One Billion Data Parsing Project

Introduction

As Jockie Stewart once said, "You don't have to be an engineer to be a racing driver, but you do have to have mechanical sympathy." This project focuses on the parsing of a CSV file containing one billion rows of data. It's not just about writing code that works; it's about designing software that respects the hardware and the necessity of scale.

How Much is a Billion?

A billion is a massive number. To count from 1 to 1 billion, it would take you 31 years, 259 days, 1 hour, 46 minutes, and 40 seconds. If you were to stack a billion pennies, it would reach a height of 870 miles. Driving a billion miles would allow you to circumnavigate the Earth 40,000 times. Clearly, a billion is a significant figure.

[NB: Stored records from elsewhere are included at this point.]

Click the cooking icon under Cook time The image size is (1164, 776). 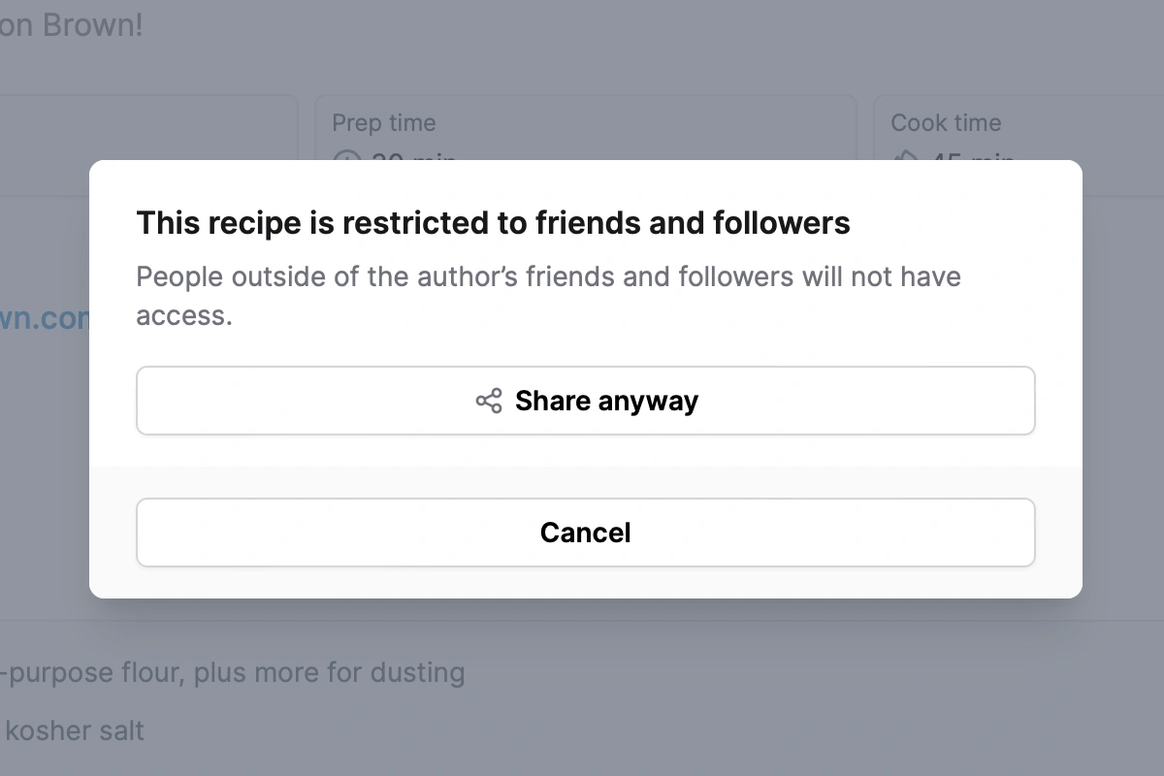click(905, 155)

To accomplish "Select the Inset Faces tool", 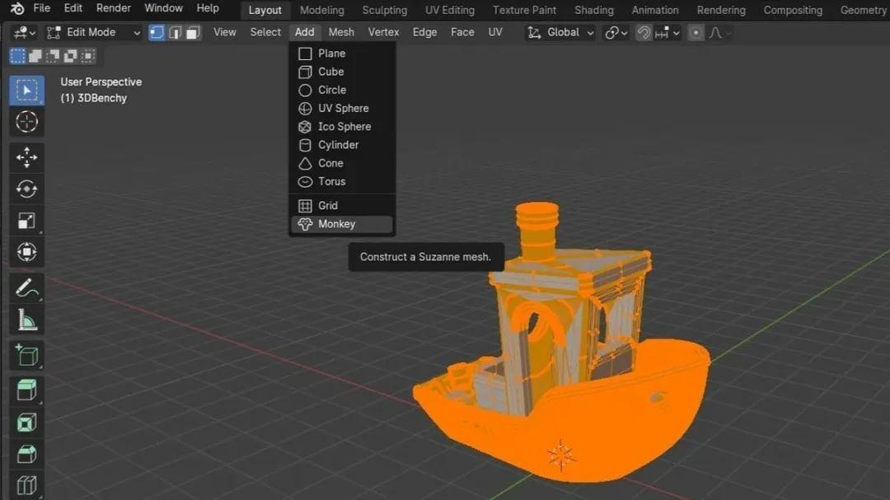I will click(x=26, y=422).
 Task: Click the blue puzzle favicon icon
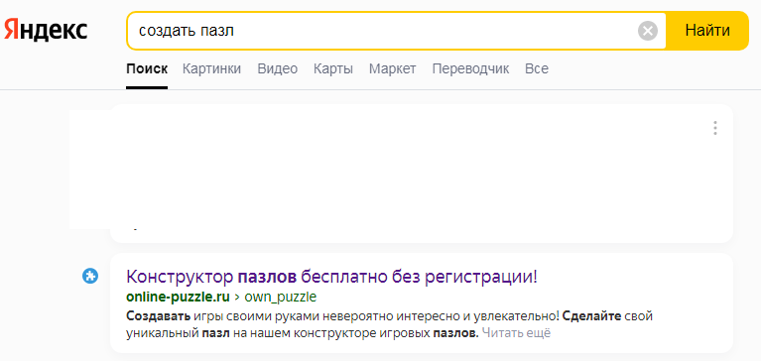90,277
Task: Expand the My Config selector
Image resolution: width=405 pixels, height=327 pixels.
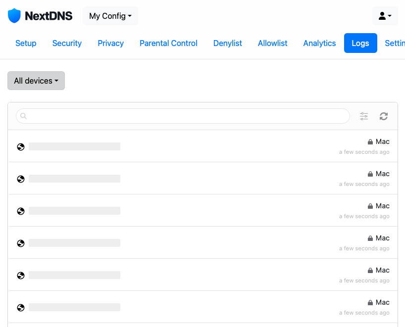Action: (x=110, y=16)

This scale is often required by large companies like Google, which has 1.2 billion users. They must store and process vast amounts of data from these users. Dealing with this scale presents a considerable challenge, and this project serves as a small example of how to tackle it.

The Problem Statement

The problem is straightforward: you have a CSV file with one billion rows, and your task is to parse it. The CSV file follows the format:

<station_name:string>;<temperature:float>

You need to parse the file into a list where each row represents a station with its minimum temperature, maximum temperature, and average temperature. The list should be sorted by the station name and have the following format:

<station_name:string>;<min_temperature:float>;<max_temperature:float>;<medium_temperature:float>;<count_station:int>

Hardware Constraints

Here are the hardware constraints for this project:

Hardware Component	Constraint
CPU	8
RAM	32GB
Storage	1TB SSD
Architecture	x86_64
Goroutines	1
GoMaxProcs	8

Software Constraints

Here are the software constraints for this project:

Software Component	Constraint
Go Version	1.22.5
Go Arch	amd64
File System	ext4
Operating System	Linux
Number of Files	1
File Size	16GeGa
File Format	CSV
File Columns	2
File Rows	1,000,010,000
File Encoding	UTF-8
File Delimiter	`;`
File Compression	None
File Line Ending	`\n`

Configuration

we use the following environment variables to configure the algorithm:

INPUT_FILE_PATH: The path to the input data csv file to parse.
OUTPUT_FILE_PATH: The path to the output data csv file to write the parsed data.
METRICS_FILE_PATH: The path to the metrics data csv file to write the metrics data.
MAX_WORKERS: The maximum number of workers to use for parsing the data.
CHUNK_SIZE: The size of the chunk to read from the input file.
LOG_LEVEL: The log level to use for the logger.
VERSION: The version of the algorithm.
NUMBER_OF_ROWS: The number of rows in the input data file.

How to Run the Project

Directory Structure

The project has the following directory structure:

.
.
├── cmd
│   ├── faker
│   │   └── facker.go
│   └── version
│       └── v1_base
│           └── main.go
├── config
│   └── config.go
├── data
│   ├── metrics.log
│   ├── output.csv
│   ├── output_test.csv
│   ├── weather_data.csv
│   ├── weather_data_test.csv
├── go.mod
├── go.sum
├── internal
│   ├── context
│   │   └── context.go
│   ├── hashutil
│   │   ├── hashutil.go
│   │   └── hashutil_test.go
│   └── tracker
│       └── tracker.go
├── LICENSE
├── main.go
├── main_test.go
├── readme.md
└── scripts
    ├── update_and_run.sh
    └── weater_data.sh

All the helper code is in the internal directory. The cmd directory contains the main entry points for the project. The config directory contains the configuration for the project. The data directory contains the input and output data files. The scripts directory contains the bash scripts to run the project.
Every version of the project is in a separate branch, and on a separate directory in the cmd/version directory.

Environment Variables

The project uses environment variables to configure the software. You can set the environment variables in a .env file in the root directory of the project. Here is an example of the .env file:

INPUT_FILE_PATH = './data/weather_data.csv'
OUTPUT_FILE_PATH = './data/output.csv'
METRICS_FILE_PATH = 'data/metrics.log'
LOG_LEVEL = 'INFO'
MAX_WORKERS = 10
CHUNK_SIZE = 1000
VERSION = '1.0.0'
NUMBER_OF_ROWS = 1000000000

Running the Project

To run the project, their is a bash script update_and_run.sh that you can use on a Linux machine. The script update the go version to 1.22.5, update the go modules, and run the project.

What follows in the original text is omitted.